Increase range for expected VPA CPU recommendations in e2e #8386

kamarabbas99 · 2025-07-29T20:10:20Z

What type of PR is this?

/kind flake

What this PR does / why we need it:

These tests can get flaky because the resource consumer consumes 1800 m CPU which can be unevenly distributed across 3 pods which can lead to failure.

Also the tests don't need to append recommendations since vpa-recommender is running in this suite.

Similar PR before: #4469

These tests can get flaky because the resource consumer consumes 1800 m CPU which can be unevenly distributed across 3 pods which can lead to failure. Also the tests dont need to append recommendations since vpa-recommender is running in this suite.

k8s-ci-robot · 2025-07-29T20:10:22Z

Adding the "do-not-merge/release-note-label-needed" label because no release-note block was detected, please follow our release note process to remove it.

Instructions for interacting with me using PR comments are available here. If you have questions or suggestions related to my behavior, please file an issue against the kubernetes-sigs/prow repository.

k8s-ci-robot · 2025-07-29T20:10:25Z

[APPROVALNOTIFIER] This PR is NOT APPROVED

This pull-request has been approved by: kamarabbas99
Once this PR has been reviewed and has the lgtm label, please assign jbartosik for approval. For more information see the Code Review Process.

The full list of commands accepted by this bot can be found here.

Needs approval from an approver in each of these files:

vertical-pod-autoscaler/OWNERS

Approvers can indicate their approval by writing /approve in a comment
Approvers can cancel approval by writing /approve cancel in a comment

k8s-ci-robot · 2025-07-29T20:10:29Z

Hi @kamarabbas99. Thanks for your PR.

I'm waiting for a kubernetes member to verify that this patch is reasonable to test.
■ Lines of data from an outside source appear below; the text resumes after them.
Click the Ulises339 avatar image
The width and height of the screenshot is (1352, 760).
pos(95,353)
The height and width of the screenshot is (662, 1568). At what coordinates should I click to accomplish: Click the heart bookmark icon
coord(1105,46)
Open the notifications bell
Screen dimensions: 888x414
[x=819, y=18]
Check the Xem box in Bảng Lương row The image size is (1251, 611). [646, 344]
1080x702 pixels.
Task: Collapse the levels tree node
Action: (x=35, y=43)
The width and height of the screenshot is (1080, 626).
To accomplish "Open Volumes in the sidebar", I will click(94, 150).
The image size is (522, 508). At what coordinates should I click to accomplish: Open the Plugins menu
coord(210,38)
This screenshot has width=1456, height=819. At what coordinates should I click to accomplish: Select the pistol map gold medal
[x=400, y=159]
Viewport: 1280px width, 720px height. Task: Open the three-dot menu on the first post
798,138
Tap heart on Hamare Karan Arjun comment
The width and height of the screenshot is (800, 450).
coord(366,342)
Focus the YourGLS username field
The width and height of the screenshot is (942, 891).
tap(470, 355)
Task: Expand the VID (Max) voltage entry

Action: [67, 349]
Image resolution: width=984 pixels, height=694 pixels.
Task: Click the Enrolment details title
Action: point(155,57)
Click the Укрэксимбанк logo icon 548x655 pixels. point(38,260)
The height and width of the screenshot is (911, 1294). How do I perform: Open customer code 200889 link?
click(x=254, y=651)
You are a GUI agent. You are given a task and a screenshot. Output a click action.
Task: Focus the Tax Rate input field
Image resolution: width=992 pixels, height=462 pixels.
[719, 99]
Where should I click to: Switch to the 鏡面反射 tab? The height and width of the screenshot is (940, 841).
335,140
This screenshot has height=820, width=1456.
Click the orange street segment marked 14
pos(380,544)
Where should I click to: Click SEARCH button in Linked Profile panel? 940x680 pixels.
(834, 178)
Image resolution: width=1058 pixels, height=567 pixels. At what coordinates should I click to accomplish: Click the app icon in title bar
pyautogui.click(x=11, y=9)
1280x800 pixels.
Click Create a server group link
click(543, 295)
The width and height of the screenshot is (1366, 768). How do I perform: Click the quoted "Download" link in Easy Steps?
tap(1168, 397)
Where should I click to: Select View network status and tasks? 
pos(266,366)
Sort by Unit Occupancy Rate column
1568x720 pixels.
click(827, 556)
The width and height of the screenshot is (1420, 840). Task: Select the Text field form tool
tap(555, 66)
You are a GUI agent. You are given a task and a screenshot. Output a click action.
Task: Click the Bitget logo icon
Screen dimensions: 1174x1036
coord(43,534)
If it is, they should reply with /ok-to-test on its own line. Until that is done, I will not automatically test new commits in this PR, but the usual testing commands by org members will still work. Regular contributors should join the org to skip this step.

Once the patch is verified, the new status will be reflected by the ok-to-test label.

I understand the commands that are listed here.

Instructions for interacting with me using PR comments are available here. If you have questions or suggestions related to my behavior, please file an issue against the kubernetes-sigs/prow repository.

kamarabbas99 · 2025-07-29T20:18:07Z

cc @adrianmoisey

adrianmoisey · 2025-07-29T20:26:31Z

/ok-to-test

omerap12 · 2025-08-01T20:23:41Z

Can you explain a bit more on how this supposed to solve the flake?
In here we specify 3 replicas

autoscaler/vertical-pod-autoscaler/e2e/v1/full_vpa.go

Line 53 in 7b2d468

replicas := 3

So we have

autoscaler/vertical-pod-autoscaler/e2e/v1/full_vpa.go

Line 107 in 7b2d468

rc.ConsumeCPU(600 * replicas)

Which means 1800m in total. but if this load is unevenly distributed across those 3 pods how changing the min/max of a pod helps?
how does

ParseQuantityOrDie("600m"), ParseQuantityOrDie("1800m"))

solve this flake? doesn't a pod can get something like 400m and another will get 800m for example?
What am I missing?

kamarabbas99 · 2025-08-01T20:36:37Z

Can you explain a bit more on how this supposed to solve the flake? In here we specify 3 replicas

autoscaler/vertical-pod-autoscaler/e2e/v1/full_vpa.go

Line 53 in 7b2d468

replicas := 3

So we have

autoscaler/vertical-pod-autoscaler/e2e/v1/full_vpa.go

Line 107 in 7b2d468

rc.ConsumeCPU(600 * replicas)

Which means 1800m in total. but if this load is unevenly distributed across those 3 pods how changing the min/max of a pod helps?
how does
ParseQuantityOrDie("600m"), ParseQuantityOrDie("1800m"))
solve this flake? doesn't a pod can get something like 400m and another will get 800m for example? What am I missing?

Thats a good point. I am actually not sure about that but the similar thing is done for memory.

autoscaler/vertical-pod-autoscaler/e2e/v1/full_vpa.go

Line 126 in 7b2d468

ParseQuantityOrDie("900Mi"), ParseQuantityOrDie("4000Mi"))

Maybe it will be minimum of 600?

I am not sure how else to reproduce this but I am encountering this flake when I add cpu boost logic to updater(you can maybe add a sleep in RunOnce and it will still flake).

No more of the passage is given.